30 optische Sekunden

Maurer zeigte drei Gruppen von Probanden jeweils eine Fernsehdiskussion zwischen Lokalpolitikern. Einmal nur das Bild, einmal nur der Ton und ein drittes Mal Bild und Ton.

Das Ergebnis: Verbale Informationen beeinflussten das Meinungsbild der Zuschauer stärker als visuelle. Die Politiker mit den solideren Argumenten überzeugten weit mehr als ihre Gegner - außer natürlich in dem Fall, in dem nur das Bild gezeigt wurde. Auffallend bei den Zuschauern, die sowohl Bild und Ton hatten: Lediglich die ersten 30 Sekunden waren von optischen Eindrücken bestimmt, danach überwog das gesprochene Wort.
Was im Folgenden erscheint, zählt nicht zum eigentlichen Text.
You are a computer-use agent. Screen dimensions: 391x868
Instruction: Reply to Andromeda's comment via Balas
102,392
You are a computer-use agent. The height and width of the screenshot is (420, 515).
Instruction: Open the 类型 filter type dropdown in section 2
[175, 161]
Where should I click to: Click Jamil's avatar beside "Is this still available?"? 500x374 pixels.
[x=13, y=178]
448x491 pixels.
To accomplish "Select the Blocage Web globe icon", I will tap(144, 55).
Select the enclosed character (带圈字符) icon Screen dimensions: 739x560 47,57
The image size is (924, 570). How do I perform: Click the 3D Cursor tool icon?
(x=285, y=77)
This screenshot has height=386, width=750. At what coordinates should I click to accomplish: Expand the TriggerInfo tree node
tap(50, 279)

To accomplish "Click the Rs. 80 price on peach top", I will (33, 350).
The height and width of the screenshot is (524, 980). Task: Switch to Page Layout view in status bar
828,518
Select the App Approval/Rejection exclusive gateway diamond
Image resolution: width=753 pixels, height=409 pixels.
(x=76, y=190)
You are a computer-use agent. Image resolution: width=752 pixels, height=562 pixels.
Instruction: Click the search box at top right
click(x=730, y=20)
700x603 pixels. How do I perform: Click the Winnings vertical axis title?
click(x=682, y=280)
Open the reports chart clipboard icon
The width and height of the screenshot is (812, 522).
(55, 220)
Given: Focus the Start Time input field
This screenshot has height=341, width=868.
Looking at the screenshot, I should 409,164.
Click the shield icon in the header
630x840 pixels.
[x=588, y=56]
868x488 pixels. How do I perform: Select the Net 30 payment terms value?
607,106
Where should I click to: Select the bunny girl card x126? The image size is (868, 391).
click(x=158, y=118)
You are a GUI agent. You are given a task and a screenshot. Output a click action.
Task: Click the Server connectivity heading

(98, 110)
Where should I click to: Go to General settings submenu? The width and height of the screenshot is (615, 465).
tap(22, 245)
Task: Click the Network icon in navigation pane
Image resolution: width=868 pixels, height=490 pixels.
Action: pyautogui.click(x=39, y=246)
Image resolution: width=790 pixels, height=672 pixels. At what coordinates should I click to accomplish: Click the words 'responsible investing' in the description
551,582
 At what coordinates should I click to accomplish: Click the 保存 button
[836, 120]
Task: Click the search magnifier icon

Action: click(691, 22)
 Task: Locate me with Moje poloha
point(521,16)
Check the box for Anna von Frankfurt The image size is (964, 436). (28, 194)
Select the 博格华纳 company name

Trotz dieses Ergebnisses kommt es bei Präsentationen und Gesprächen nicht nur auf den Inhalt an, sondern darauf, wie dieser vermittelt wird. Wie erfolgreich wir im Beruf sind, hängt auch von unserer Rhetorik ab, sagt Rhetorik-Trainierin Cornelia Topf aus Augsburg. "Wer seine Gehaltsforderungen gut formulieren kann und die Kunst des Smalltalks beherrscht, ist klar im Vorteil."

Denkstil beeinflusst Sprachstil

Zugute kommt das vor allem Männern. "Sie drücken sich klarer, deutlicher und auch aggressiver aus als Frauen", sagt Topf. Die gleiche Beobachtung macht auch Professor Helmut Ebert, Kommunikationstrainer an der Akademie für Management-Kommunikation und Redenschreiben (AMAKOR) in Bonn. "Hier beeinflusst der Denkstil den Sprachstil. Männer sind generell eher instrumentell, Frauen eher sozial, sie nehmen mehr Rücksicht auf ihre Zuhörer."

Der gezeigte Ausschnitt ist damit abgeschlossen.